_Okunacak Bölüm_.
İtaat Etüdü, Canavar ve bu ay başka ne okusak?

Yazı: Asya Yigit, Deniz Dursun, Esin Çalışkan, İlayda Güler, Korcan Derinsu

Booker finalisti Sarah Bernstein’dan iktidar, suç ortaklığı ve aidiyetsizlik üzerine tekinsiz bir tanıklık. Claire Dederer, zorba sanatçıların işleriyle bağ kurmak konusundaki ahlaki ikilemi inceliyor. Mahir Ünsal Eriş, gurbetçi bir ailenin yaz tatilinden sesleniyor.

Kasım 2024’te yayımlanmış, merak uyandıran kitaplar.


Adamım Jeeves
Pelham Grenville Wodehouse (Yedi)

P. G. Wodehouse’un efendiler ve uşaklardan -neredeyse- ibaret dünyasına hoş geldiniz. Karşınızda, İngiliz mizahının kült karakteri Bertie Wooster ve onun hem sadık hem zeki uşağı Jeeves! Bertie başına türlü belalar açarken, becerikli Jeeves onu her seferinde kurtarıyor. Günlerini nasıl geçireceklerini aylak aylak düşünenlerle uşakları olmadan bir arpa boyu yol kat edemeyenlerin dünyası bu. Ancak onca zenginlik ve lüksün içinde herkes Bertie Wooster kadar şanslı değil çünkü onların bir Jeeves’i yok. İncelikli mizahı, dinamik ve yer yer sivri diliyle bir solukta okunan Adamım Jeeves, “Jeeves Serisi” olarak bilinen koleksiyonun ilki.

Adamın Oğlu – Jean-Baptiste Del Amo
(Can)

Hayvan Hükümranlığı ile tanıdığımız Jean-Baptiste Del Amo’nun yeni romanı Adamın Oğlu, sadece bir ailenin değil, insan doğasının ve toplumun da bir parçası olan şiddetin kökenlerini, kuşaklar boyu aktarılışını ve bunun bireyler üzerinde yarattığı yıkıcı etkiyi gözler önüne seren, son derece sarsıcı bir yapıt. Hikâye pat diye başlıyor. Yazar bazen ufacık bir âna yakından bakıyor, bazen de oradan dev bir gerilim çıkarıyor. Kitabın buz gibi atmosferi böyle böyle inşa oluyor.

_Sağlanan Bilgiler_.
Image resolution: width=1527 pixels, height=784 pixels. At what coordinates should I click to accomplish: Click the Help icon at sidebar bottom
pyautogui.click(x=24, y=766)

_Hedef_.
Kasım 2024 kitap önerileri yazısında “Kasım 2024’te yayımlanmış, merak” sözcüklerini içeren ifadeyle açılıp “bilinen koleksiyonun ilki.” ile kapanan bölümü harfi harfine yineleyin.

_Eksiksiz Yanıt_.
Kasım 2024’te yayımlanmış, merak uyandıran kitaplar.


Adamım Jeeves
Pelham Grenville Wodehouse (Yedi)

P. G. Wodehouse’un efendiler ve uşaklardan -neredeyse- ibaret dünyasına hoş geldiniz. Karşınızda, İngiliz mizahının kült karakteri Bertie Wooster ve onun hem sadık hem zeki uşağı Jeeves! Bertie başına türlü belalar açarken, becerikli Jeeves onu her seferinde kurtarıyor. Günlerini nasıl geçireceklerini aylak aylak düşünenlerle uşakları olmadan bir arpa boyu yol kat edemeyenlerin dünyası bu. Ancak onca zenginlik ve lüksün içinde herkes Bertie Wooster kadar şanslı değil çünkü onların bir Jeeves’i yok. İncelikli mizahı, dinamik ve yer yer sivri diliyle bir solukta okunan Adamım Jeeves, “Jeeves Serisi” olarak bilinen koleksiyonun ilki.